Editoria de Arte/Folhapress
Rota da Luz

HOTEL DO PAPA

Não à toa Aparecida "colou" no Brasil, afirma o padre João Batista de Almeida, reitor do Santuário, onde trabalham 2.500 funcionários, 7% dos 36 mil da população local –que incha com o fluxo de turistas, espalhados em hospedagens como Santo Graal, Hotel do Papa e Sabor e Fé.

Há três séculos, a então colônia portuguesa carecia de uma identidade, diz. Carnaval, futebol... Tudo isso veio depois. "Não havia nenhum outro símbolo nacional."

Para ele, o papel da "santinha" no Brasil de 2017, aperreado por crises de ordem política, econômica e moral, continua central. "Ela é [crucial] pela figura materna que simboliza. O povo tem carência de alguém que dê colo neste mundo doido onde a gente vive."

É preciso voltar às origens, defende Silvio Torres, 59. Seu pleito é literal: ele guia o tour numa balsa que zanza pelo rio onde apareceu Aparecida (R$ 12 por pessoa). Como tantos, Torres computa uma bênção na conta da santa. "Às vezes vem gente que leva 10, 12 galões de 'água milagreira' daqui. Eu estava com um problema nos olhos e disse à Nossa Senhora que, se tanta gente se vale dessas águas, tinha chegado a minha vez", diz o atual dono de uma visão "perfeita".

Naquele rio penavam, em outubro de 1717, João Alves, Felipe Pedroso e Domingos Garcia. A pescaria estava à míngua, e eles precisavam de peixes para o banquete prometido a um visitante ilustre, o conde de Assumar, governador da Província de São Paulo e Minas Gerais no Brasil colonial.

Reza a lenda que, após pescar, em momentos distintos, a estátua decapitada de Nossa Senhora e sua cabeça, o trio enfim encheu as redes. Hoje o rio, um dos mais poluídos do país, não está muito para peixe. Também sumiram os índios que viviam pela região.
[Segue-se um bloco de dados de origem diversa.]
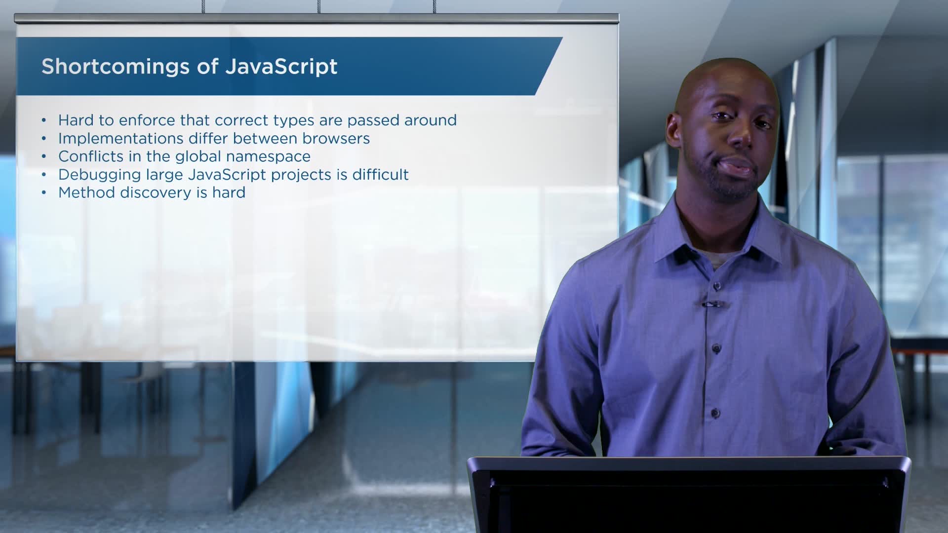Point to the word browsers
[x=336, y=139]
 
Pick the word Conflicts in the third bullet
[x=91, y=156]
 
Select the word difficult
[x=380, y=175]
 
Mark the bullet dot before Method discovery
[x=44, y=193]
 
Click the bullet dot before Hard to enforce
[x=44, y=120]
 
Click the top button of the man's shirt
[x=716, y=286]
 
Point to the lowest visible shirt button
[x=714, y=413]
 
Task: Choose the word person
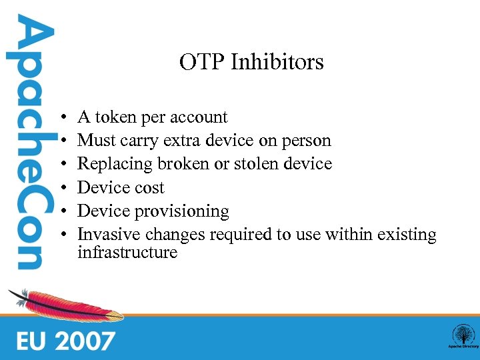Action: pyautogui.click(x=306, y=141)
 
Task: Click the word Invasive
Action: pyautogui.click(x=107, y=235)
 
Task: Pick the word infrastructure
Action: pyautogui.click(x=127, y=252)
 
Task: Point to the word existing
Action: pyautogui.click(x=407, y=235)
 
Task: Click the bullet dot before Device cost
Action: pyautogui.click(x=61, y=188)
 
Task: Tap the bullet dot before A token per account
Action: pyautogui.click(x=61, y=118)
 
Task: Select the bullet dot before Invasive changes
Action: pyautogui.click(x=61, y=235)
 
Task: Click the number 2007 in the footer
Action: pyautogui.click(x=85, y=341)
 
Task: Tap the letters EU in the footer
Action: pyautogui.click(x=31, y=341)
Mais abundantes são as capivaras e os ouriços que perambulam pelas margens do Paraíba.

Wadê Pedroso (DEM), 61, colega de Adilson Boi na Brasa, Zoinho Fram Pé Sujo e outros cinco vereadores na Câmara Municipal de Aparecida, apresenta-se como descendente de um dos pescadores, o Felipe.
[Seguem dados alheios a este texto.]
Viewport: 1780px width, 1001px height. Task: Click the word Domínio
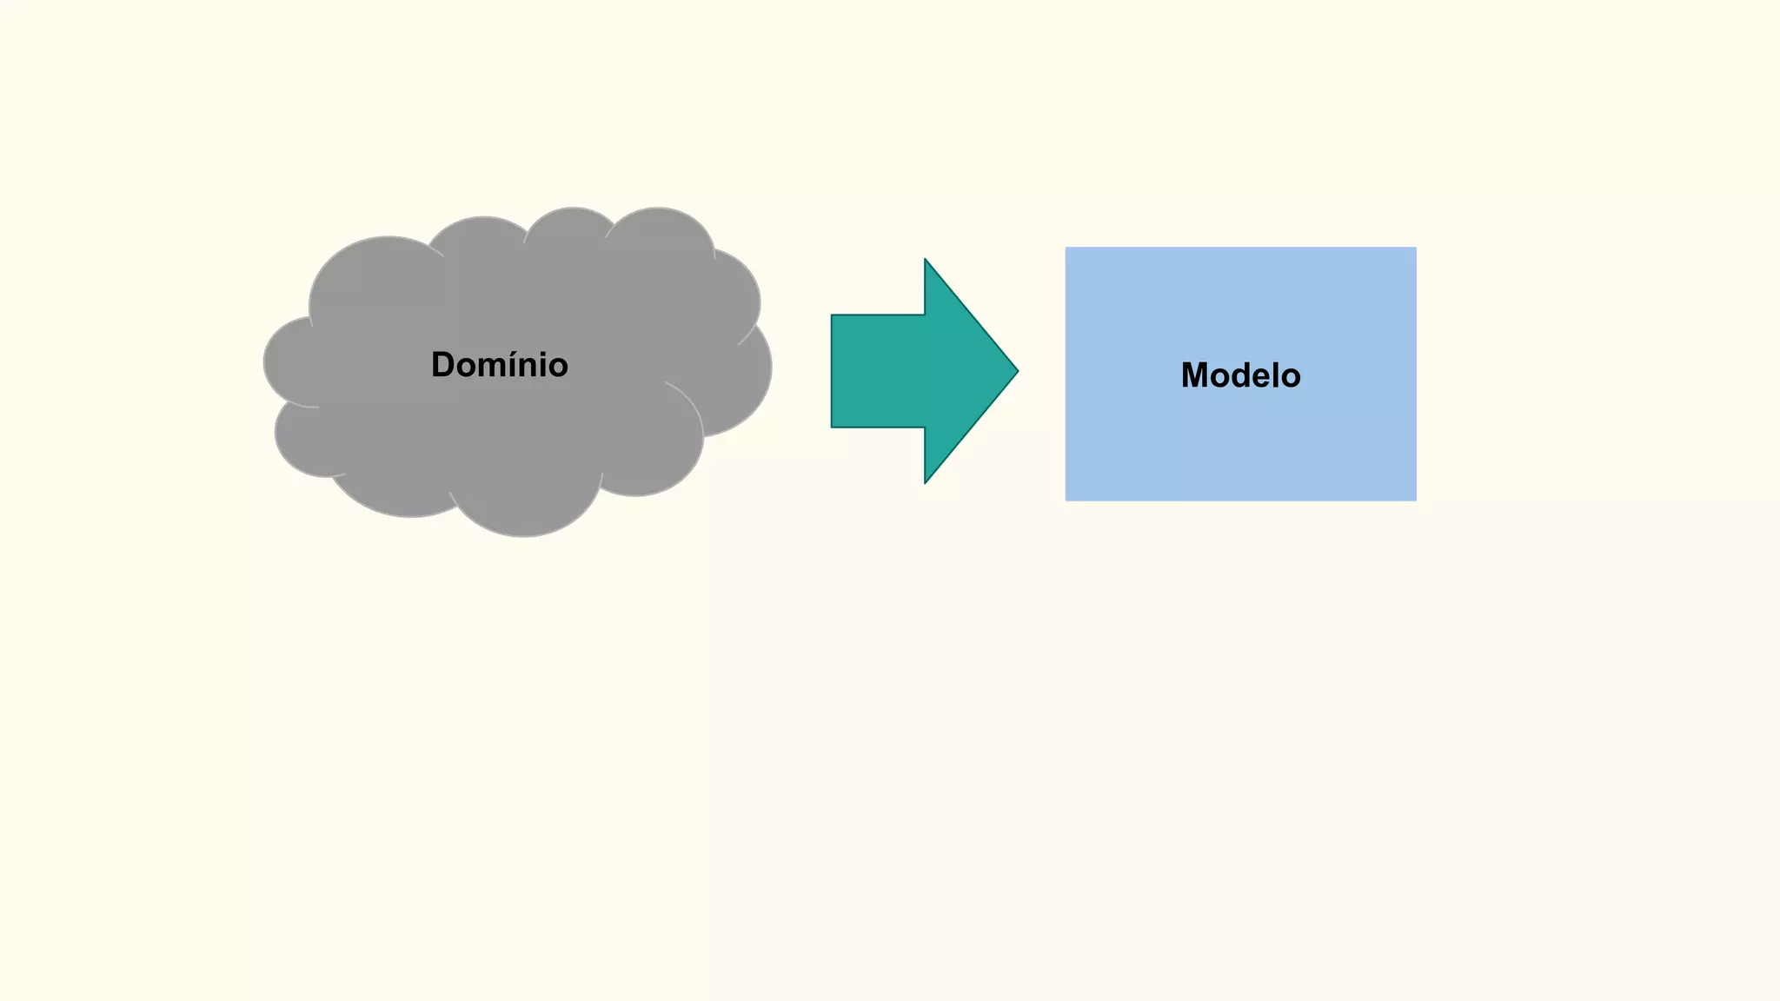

Ex-coroinha e sem movimento das pernas desde que sofreu um acidente de carro, há 40 anos, o político conta que só ele e mais três amigos cadeirantes do hospital, entre dezenas, sobreviveram nesse meio tempo. Só pode ser coisa da santa, afirma.

Na Sala das Promessas da basílica, pinturas lembram alguns dos milagres associados a Aparecida –como a menina cega que, em 1874, implorou à mãe para visitar a igreja da santa. Quando a viagem de três meses chegou ao fim, dona Gertrudes ouviu da filha, segundo a versão que entrou para a história: "Olha, mamãe, a capela da santa!".
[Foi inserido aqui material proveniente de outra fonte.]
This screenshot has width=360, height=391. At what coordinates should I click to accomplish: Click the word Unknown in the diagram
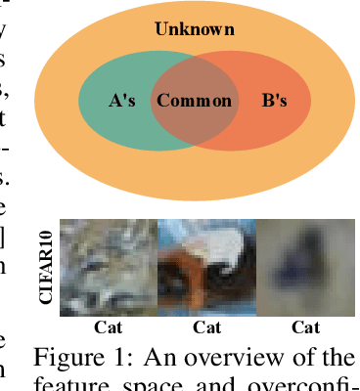195,29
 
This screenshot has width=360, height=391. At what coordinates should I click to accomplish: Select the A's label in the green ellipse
121,101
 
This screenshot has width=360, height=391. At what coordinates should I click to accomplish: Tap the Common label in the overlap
195,101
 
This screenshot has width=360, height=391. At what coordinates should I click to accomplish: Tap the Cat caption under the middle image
206,326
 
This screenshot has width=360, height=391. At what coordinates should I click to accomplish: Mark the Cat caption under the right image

No espaço, acumulam-se ex-votos deixados para Aparecida por devotos agradecidos. Comuns são as próteses, oferenda de quem teve curada uma parte do corpo (a loja oficial do Santuário vende alguns modelos; o de perna sai por R$ 10,90).

Outros são mais inusitados, como vinis do Bozo e do Menudos, uniforme dos tempos de paquita da atriz Juliana Baroni e o chapéu de cauboi autografado por um tal de Juninho Fera.